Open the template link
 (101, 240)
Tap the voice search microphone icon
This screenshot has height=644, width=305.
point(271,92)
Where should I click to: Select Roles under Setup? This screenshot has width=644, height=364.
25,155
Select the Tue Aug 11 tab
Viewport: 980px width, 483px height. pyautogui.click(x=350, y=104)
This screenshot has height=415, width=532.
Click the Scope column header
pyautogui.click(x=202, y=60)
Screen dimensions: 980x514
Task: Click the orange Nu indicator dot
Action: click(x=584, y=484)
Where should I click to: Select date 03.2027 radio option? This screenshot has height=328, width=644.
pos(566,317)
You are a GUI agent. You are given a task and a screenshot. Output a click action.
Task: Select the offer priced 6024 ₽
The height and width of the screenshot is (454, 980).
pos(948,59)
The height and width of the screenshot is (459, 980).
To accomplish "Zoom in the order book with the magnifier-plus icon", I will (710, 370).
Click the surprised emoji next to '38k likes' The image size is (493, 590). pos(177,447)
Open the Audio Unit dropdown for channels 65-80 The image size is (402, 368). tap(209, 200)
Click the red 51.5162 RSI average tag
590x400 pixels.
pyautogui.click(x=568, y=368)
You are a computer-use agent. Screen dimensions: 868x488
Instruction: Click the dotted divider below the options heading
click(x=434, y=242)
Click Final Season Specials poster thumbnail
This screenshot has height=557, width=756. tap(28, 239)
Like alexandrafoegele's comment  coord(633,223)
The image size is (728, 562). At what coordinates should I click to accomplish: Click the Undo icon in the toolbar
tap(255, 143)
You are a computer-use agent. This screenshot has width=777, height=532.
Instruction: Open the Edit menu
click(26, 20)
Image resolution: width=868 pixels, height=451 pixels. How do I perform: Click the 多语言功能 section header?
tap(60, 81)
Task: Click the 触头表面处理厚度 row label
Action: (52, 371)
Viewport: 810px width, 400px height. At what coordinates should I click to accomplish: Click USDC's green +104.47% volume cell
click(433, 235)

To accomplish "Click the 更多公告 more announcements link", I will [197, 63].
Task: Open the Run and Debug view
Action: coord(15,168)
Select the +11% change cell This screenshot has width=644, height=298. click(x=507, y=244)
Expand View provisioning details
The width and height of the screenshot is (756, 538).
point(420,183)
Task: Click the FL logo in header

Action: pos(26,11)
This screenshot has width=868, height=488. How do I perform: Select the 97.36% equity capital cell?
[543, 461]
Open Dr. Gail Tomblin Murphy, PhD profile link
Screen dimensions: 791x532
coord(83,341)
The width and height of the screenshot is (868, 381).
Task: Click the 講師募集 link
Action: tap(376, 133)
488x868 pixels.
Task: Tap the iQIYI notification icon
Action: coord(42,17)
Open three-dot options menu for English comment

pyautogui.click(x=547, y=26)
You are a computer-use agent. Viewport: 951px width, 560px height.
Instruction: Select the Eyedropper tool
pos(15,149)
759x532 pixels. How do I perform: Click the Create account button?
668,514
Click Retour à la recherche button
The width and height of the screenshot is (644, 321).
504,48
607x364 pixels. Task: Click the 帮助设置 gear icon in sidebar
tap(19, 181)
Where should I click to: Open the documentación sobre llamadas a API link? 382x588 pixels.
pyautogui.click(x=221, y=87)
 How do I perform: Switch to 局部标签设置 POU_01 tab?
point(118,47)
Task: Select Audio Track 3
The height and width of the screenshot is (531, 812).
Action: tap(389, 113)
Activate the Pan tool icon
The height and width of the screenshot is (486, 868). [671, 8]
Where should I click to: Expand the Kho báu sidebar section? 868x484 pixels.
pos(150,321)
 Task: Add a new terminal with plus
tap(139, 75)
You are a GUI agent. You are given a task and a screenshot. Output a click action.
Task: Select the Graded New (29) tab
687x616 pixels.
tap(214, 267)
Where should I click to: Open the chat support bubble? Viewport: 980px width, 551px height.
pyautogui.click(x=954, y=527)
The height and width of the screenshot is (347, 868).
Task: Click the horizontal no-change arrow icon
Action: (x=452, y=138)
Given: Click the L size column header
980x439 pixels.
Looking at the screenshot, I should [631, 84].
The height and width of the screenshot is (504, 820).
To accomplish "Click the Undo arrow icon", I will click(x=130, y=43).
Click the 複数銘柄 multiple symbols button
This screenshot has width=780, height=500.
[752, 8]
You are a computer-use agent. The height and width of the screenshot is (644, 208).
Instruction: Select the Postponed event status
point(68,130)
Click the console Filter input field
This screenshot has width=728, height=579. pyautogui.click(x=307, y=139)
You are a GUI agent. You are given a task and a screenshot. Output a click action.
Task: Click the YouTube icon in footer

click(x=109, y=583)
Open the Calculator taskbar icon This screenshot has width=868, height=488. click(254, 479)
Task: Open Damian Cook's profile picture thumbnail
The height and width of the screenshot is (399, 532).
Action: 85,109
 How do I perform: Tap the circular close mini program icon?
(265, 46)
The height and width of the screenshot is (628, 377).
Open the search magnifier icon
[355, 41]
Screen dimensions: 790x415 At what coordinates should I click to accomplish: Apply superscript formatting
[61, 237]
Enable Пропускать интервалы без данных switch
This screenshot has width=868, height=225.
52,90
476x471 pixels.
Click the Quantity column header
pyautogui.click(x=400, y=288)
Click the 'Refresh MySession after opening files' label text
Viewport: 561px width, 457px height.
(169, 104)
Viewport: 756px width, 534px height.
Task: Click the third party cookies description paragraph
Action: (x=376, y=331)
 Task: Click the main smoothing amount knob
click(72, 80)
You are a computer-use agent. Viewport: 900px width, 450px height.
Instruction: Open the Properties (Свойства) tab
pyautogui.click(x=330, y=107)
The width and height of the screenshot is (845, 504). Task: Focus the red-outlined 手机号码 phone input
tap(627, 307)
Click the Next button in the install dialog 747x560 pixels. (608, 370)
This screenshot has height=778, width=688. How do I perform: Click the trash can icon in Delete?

» **THE PROBLEM**
Could you reproduce every line of the listing exactly?

» **EXERCISE SOLUTION**
Open the template link
 (101, 240)
Tap the voice search microphone icon
This screenshot has height=644, width=305.
point(271,92)
Where should I click to: Select Roles under Setup? This screenshot has width=644, height=364.
25,155
Select the Tue Aug 11 tab
Viewport: 980px width, 483px height. pyautogui.click(x=350, y=104)
This screenshot has height=415, width=532.
Click the Scope column header
pyautogui.click(x=202, y=60)
Screen dimensions: 980x514
Task: Click the orange Nu indicator dot
Action: click(x=584, y=484)
Where should I click to: Select date 03.2027 radio option? This screenshot has height=328, width=644.
pos(566,317)
You are a GUI agent. You are given a task and a screenshot. Output a click action.
Task: Select the offer priced 6024 ₽
The height and width of the screenshot is (454, 980).
pos(948,59)
The height and width of the screenshot is (459, 980).
To accomplish "Zoom in the order book with the magnifier-plus icon", I will (710, 370).
Click the surprised emoji next to '38k likes' The image size is (493, 590). pos(177,447)
Open the Audio Unit dropdown for channels 65-80 The image size is (402, 368). tap(209, 200)
Click the red 51.5162 RSI average tag
590x400 pixels.
pyautogui.click(x=568, y=368)
You are a computer-use agent. Screen dimensions: 868x488
Instruction: Click the dotted divider below the options heading
click(x=434, y=242)
Click Final Season Specials poster thumbnail
This screenshot has height=557, width=756. tap(28, 239)
Like alexandrafoegele's comment  coord(633,223)
The image size is (728, 562). At what coordinates should I click to accomplish: Click the Undo icon in the toolbar
tap(255, 143)
You are a computer-use agent. This screenshot has width=777, height=532.
Instruction: Open the Edit menu
click(26, 20)
Image resolution: width=868 pixels, height=451 pixels. How do I perform: Click the 多语言功能 section header?
tap(60, 81)
Task: Click the 触头表面处理厚度 row label
Action: (52, 371)
Viewport: 810px width, 400px height. At what coordinates should I click to accomplish: Click USDC's green +104.47% volume cell
click(433, 235)

To accomplish "Click the 更多公告 more announcements link", I will [197, 63].
Task: Open the Run and Debug view
Action: coord(15,168)
Select the +11% change cell This screenshot has width=644, height=298. click(x=507, y=244)
Expand View provisioning details
The width and height of the screenshot is (756, 538).
point(420,183)
Task: Click the FL logo in header

Action: pos(26,11)
This screenshot has width=868, height=488. How do I perform: Select the 97.36% equity capital cell?
[543, 461]
Open Dr. Gail Tomblin Murphy, PhD profile link
Screen dimensions: 791x532
coord(83,341)
The width and height of the screenshot is (868, 381).
Task: Click the 講師募集 link
Action: tap(376, 133)
488x868 pixels.
Task: Tap the iQIYI notification icon
Action: coord(42,17)
Open three-dot options menu for English comment

pyautogui.click(x=547, y=26)
You are a computer-use agent. Viewport: 951px width, 560px height.
Instruction: Select the Eyedropper tool
pos(15,149)
759x532 pixels. How do I perform: Click the Create account button?
668,514
Click Retour à la recherche button
The width and height of the screenshot is (644, 321).
504,48
607x364 pixels. Task: Click the 帮助设置 gear icon in sidebar
tap(19, 181)
Where should I click to: Open the documentación sobre llamadas a API link? 382x588 pixels.
pyautogui.click(x=221, y=87)
 How do I perform: Switch to 局部标签设置 POU_01 tab?
point(118,47)
Task: Select Audio Track 3
The height and width of the screenshot is (531, 812).
Action: tap(389, 113)
Activate the Pan tool icon
The height and width of the screenshot is (486, 868). [671, 8]
Where should I click to: Expand the Kho báu sidebar section? 868x484 pixels.
pos(150,321)
 Task: Add a new terminal with plus
tap(139, 75)
You are a GUI agent. You are given a task and a screenshot. Output a click action.
Task: Select the Graded New (29) tab
687x616 pixels.
tap(214, 267)
Where should I click to: Open the chat support bubble? Viewport: 980px width, 551px height.
pyautogui.click(x=954, y=527)
The height and width of the screenshot is (347, 868).
Task: Click the horizontal no-change arrow icon
Action: (x=452, y=138)
Given: Click the L size column header
980x439 pixels.
Looking at the screenshot, I should [631, 84].
The height and width of the screenshot is (504, 820).
To accomplish "Click the Undo arrow icon", I will click(x=130, y=43).
Click the 複数銘柄 multiple symbols button
This screenshot has width=780, height=500.
[752, 8]
You are a computer-use agent. The height and width of the screenshot is (644, 208).
Instruction: Select the Postponed event status
point(68,130)
Click the console Filter input field
This screenshot has width=728, height=579. pyautogui.click(x=307, y=139)
You are a GUI agent. You are given a task and a screenshot. Output a click action.
Task: Click the YouTube icon in footer

click(x=109, y=583)
Open the Calculator taskbar icon This screenshot has width=868, height=488. click(254, 479)
Task: Open Damian Cook's profile picture thumbnail
The height and width of the screenshot is (399, 532).
Action: 85,109
 How do I perform: Tap the circular close mini program icon?
(265, 46)
The height and width of the screenshot is (628, 377).
Open the search magnifier icon
[355, 41]
Screen dimensions: 790x415 At what coordinates should I click to accomplish: Apply superscript formatting
[61, 237]
Enable Пропускать интервалы без данных switch
This screenshot has width=868, height=225.
52,90
476x471 pixels.
Click the Quantity column header
pyautogui.click(x=400, y=288)
Click the 'Refresh MySession after opening files' label text
Viewport: 561px width, 457px height.
(169, 104)
Viewport: 756px width, 534px height.
Task: Click the third party cookies description paragraph
Action: (x=376, y=331)
 Task: Click the main smoothing amount knob
click(72, 80)
You are a computer-use agent. Viewport: 900px width, 450px height.
Instruction: Open the Properties (Свойства) tab
pyautogui.click(x=330, y=107)
The width and height of the screenshot is (845, 504). Task: Focus the red-outlined 手机号码 phone input
tap(627, 307)
Click the Next button in the install dialog 747x560 pixels. (608, 370)
This screenshot has height=778, width=688. How do I perform: Click the trash can icon in Delete?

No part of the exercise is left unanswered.